----- Textauszug

Thomas Tuchel griff zu einem ungewöhnlichen Vergleich, um die Mentalität seines Teams zu beschreiben: „Sie sind alles Haie. Wenn sie Blut riechen, dann sind sie da und treffen.“ Diese Haie – angeführt von Kapitän Harry Kane – retteten England mit einem späten Doppelpack vor einer Blamage gegen den Außenseiter DR Kongo. Nach einem frühen Rückstand drehte Kane die Partie innerhalb von elf Minuten und schoss die Three Lions nicht nur ins WM-Achtelfinale, sondern bewahrte sie auch vor einer historischen Niederlage.
Kane als Lebensversicherung der Three Lions
Kane ist mittlerweile mehr als nur ein Torjäger. „Er ist Kapitän, er ist Anführer, er entscheidet Spiele mit seinem unglaublichen Finish“, schwärmte Tuchel nach dem 2:1-Erfolg. Zuvor war England mehrfach an Kongos überragendem Torwart Lionel Mpasi gescheitert. Doch Kane blieb zuversichtlich: „Ich war mir sicher, dass einer von uns einen Heldenmoment haben wird – und zum Glück war ich das.“ In der Schlussphase bekam er den entscheidenden Platz im Strafraum, den er für seine Tore benötigt.
Das von Kane angeführte England zeigte Eigenschaften, die Deutschland bei dieser WM vermissen ließ: Durchsetzungsfähigkeit, Widerstandsfähigkeit und Entschlossenheit. „Wir haben immer wieder auf diesen Felsen draufgeschlagen, bis er zerbrochen ist“, beschrieb Anthony Gordon den Kampf gegen die kongolesische Abwehr. Auch Tuchel lobte den unbändigen Willen seiner Mannschaft: „Sie haben geglaubt, sie haben nicht aufgegeben, sie haben es einfach nicht akzeptiert.“
Großer Nachteil im Achtelfinale gegen Mexiko
Der noch größere Test der Resilienz steht England im Achtelfinale in der Nacht zum Montag (02.00 Uhr/MagentaTV) bei Co-Gastgeber Mexiko bevor. Einerseits herrscht pure Vorfreude auf das legendäre Aztekenstadion, andererseits ist da der Respekt vor den besonderen Bedingungen. „An die Höhe können wir uns nicht anpassen. Das ist ein gewaltiger Vorteil Mexikos“, sagte Tuchel. Das Stadion liegt auf rund 2.200 Metern Höhe, weshalb England plant, so früh wie möglich nach Mexiko zu reisen.

----------
----- Gezeigtes Material

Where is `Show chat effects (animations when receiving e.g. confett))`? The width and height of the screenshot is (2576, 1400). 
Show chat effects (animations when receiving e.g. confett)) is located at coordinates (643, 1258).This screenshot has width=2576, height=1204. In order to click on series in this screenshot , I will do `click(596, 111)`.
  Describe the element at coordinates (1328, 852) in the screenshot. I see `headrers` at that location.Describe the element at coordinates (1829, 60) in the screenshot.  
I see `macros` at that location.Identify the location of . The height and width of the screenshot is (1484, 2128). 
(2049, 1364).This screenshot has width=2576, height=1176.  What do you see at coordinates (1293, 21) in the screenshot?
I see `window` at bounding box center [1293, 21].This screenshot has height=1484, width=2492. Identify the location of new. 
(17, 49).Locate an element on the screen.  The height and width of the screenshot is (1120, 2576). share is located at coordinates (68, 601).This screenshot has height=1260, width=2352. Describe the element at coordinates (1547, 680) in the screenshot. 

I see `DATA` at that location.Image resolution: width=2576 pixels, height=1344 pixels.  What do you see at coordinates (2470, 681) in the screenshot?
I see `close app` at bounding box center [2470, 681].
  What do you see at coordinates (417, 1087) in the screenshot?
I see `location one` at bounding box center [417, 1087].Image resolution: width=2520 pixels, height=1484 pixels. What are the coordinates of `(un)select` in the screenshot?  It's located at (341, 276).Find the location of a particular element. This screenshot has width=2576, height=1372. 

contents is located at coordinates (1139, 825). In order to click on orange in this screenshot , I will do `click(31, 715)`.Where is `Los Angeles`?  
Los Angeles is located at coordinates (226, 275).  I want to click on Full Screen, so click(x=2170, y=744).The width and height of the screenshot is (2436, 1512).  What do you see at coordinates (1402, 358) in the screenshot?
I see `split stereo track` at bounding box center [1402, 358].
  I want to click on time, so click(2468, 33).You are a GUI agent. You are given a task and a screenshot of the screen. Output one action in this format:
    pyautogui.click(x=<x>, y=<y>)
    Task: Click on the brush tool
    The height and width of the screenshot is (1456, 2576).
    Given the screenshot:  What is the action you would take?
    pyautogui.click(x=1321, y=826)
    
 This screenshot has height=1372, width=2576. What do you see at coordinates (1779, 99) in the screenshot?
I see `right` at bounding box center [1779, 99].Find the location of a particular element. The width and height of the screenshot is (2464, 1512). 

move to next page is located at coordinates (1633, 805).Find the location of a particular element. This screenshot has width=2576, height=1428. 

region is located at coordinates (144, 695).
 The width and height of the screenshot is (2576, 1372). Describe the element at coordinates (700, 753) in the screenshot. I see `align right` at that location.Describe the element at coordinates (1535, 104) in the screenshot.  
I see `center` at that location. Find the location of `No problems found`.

----------

Aufgabe:
Zitiere aus dem Text über Englands Sieg gegen DR Kongo die Stelle, die bei „Thomas Tuchel griff“ beginnt und bei „einer historischen Niederlage.“ endet.

Lösung unten:
Thomas Tuchel griff zu einem ungewöhnlichen Vergleich, um die Mentalität seines Teams zu beschreiben: „Sie sind alles Haie. Wenn sie Blut riechen, dann sind sie da und treffen.“ Diese Haie – angeführt von Kapitän Harry Kane – retteten England mit einem späten Doppelpack vor einer Blamage gegen den Außenseiter DR Kongo. Nach einem frühen Rückstand drehte Kane die Partie innerhalb von elf Minuten und schoss die Three Lions nicht nur ins WM-Achtelfinale, sondern bewahrte sie auch vor einer historischen Niederlage.